Another group is Monadnock Buy Local (we like them on Facebook). Recently, I met with Jen Risley to get some more information. She explained that they work with local businesses, entrepreneurs, and schools. A lot of their work can be done online, by connecting people and sharing ideas. It sounds to me like they are building social capital and a stronger community. She also recommended that I read a book by a local author, Antioch professor Tom Wessels. It is called The Myth of Progress and helped me to understand some key concepts.
Wessels is concise, conveying the feeling of a deep understanding of and connection to the subject matter. By calling into question some assumptions we may hold, he challenges us to be pro-active. Starting today, we can begin to integrate our lives with the community, and we shouldn't wait for a law or someone to tell us to do so. The local economy is a system, better understood as a whole rather than by its individual parts. In fact, Wessels says, "...we are deceived into a sense that we can control things like nature, the economy, or social problems by tinkering with parts."
There is strength in diversity. Wessels uses examples from the natural world. In evolution, we see mutualism between species, where everyone gains and the ecosystem is made more resilient. Looking at a system in its entirety, a cheaper upfront price often masks the true costs. "If the price of all products truly reflected the cost in energy consumption related to their production and shipping, energy efficient products would have the lowest prices, and a market system would naturally push for energy efficiency," Wessels tells us. Thus, the initial savings on a cheaper product are fleeting, while the premium we may be paying for a locally-produced product are actual savings in the long-run.

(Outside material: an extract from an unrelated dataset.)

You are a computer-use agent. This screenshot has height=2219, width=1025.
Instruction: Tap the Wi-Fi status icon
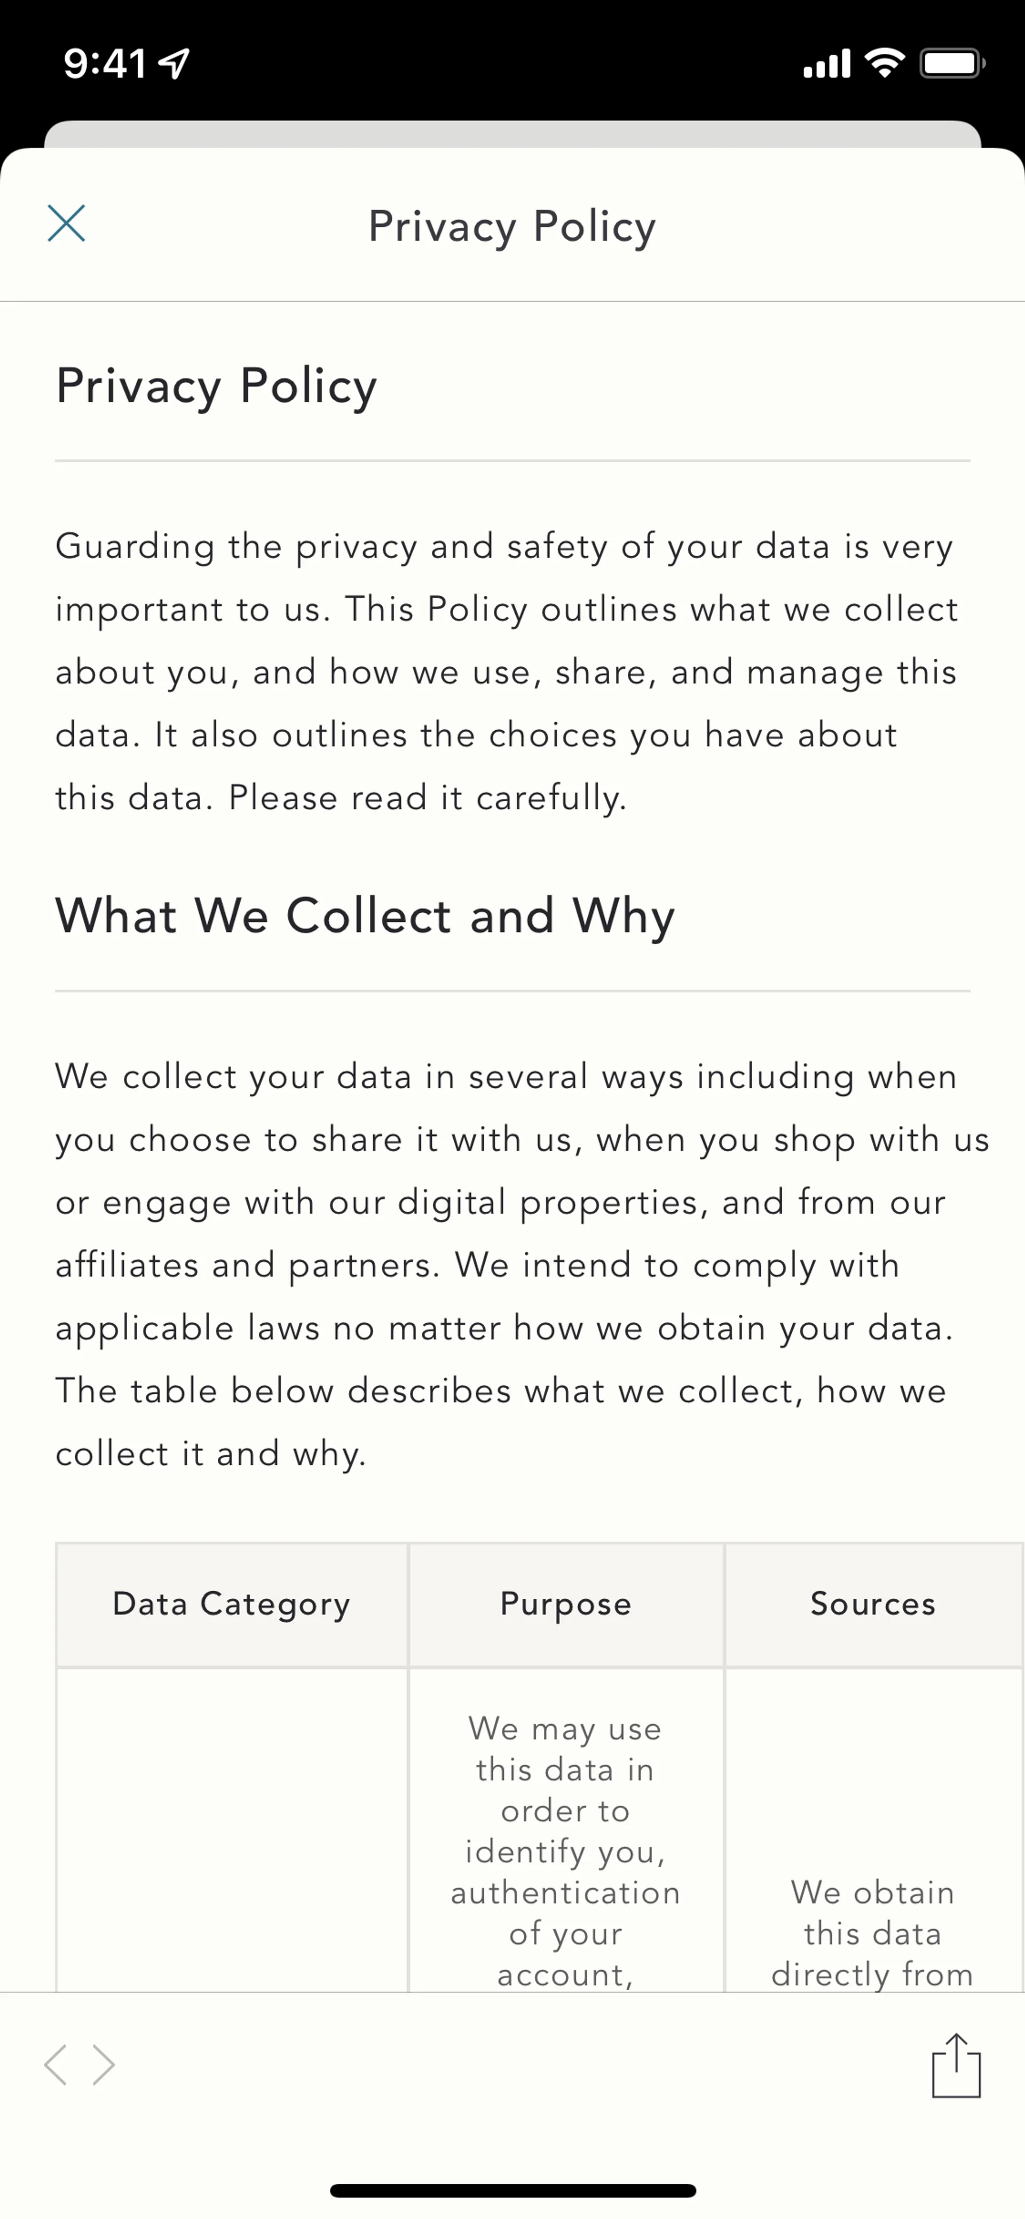click(884, 63)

As an economics student at Keene State, I've learned that this is consistent with economic theory. Your neighbors are your customers and employees, so aggregate demand is boosted by shopping locally. And sustainability is really just a long-term approach, in which a community is healthy because it can adapt to changes.
I was familiar with a few of the names mentioned in Wessels' book, such as Steve Keen and Al Bartlett, and I might add my own, Jeremy Rifkin's Empathic Civilization, if you want to learn more. Wessels also taught me something about Pisgah State Park, right here in our own backyard. At over 13,000 acres, it's second largest state park in New England and home to some old-growth trees. I'll have to go out there and explore!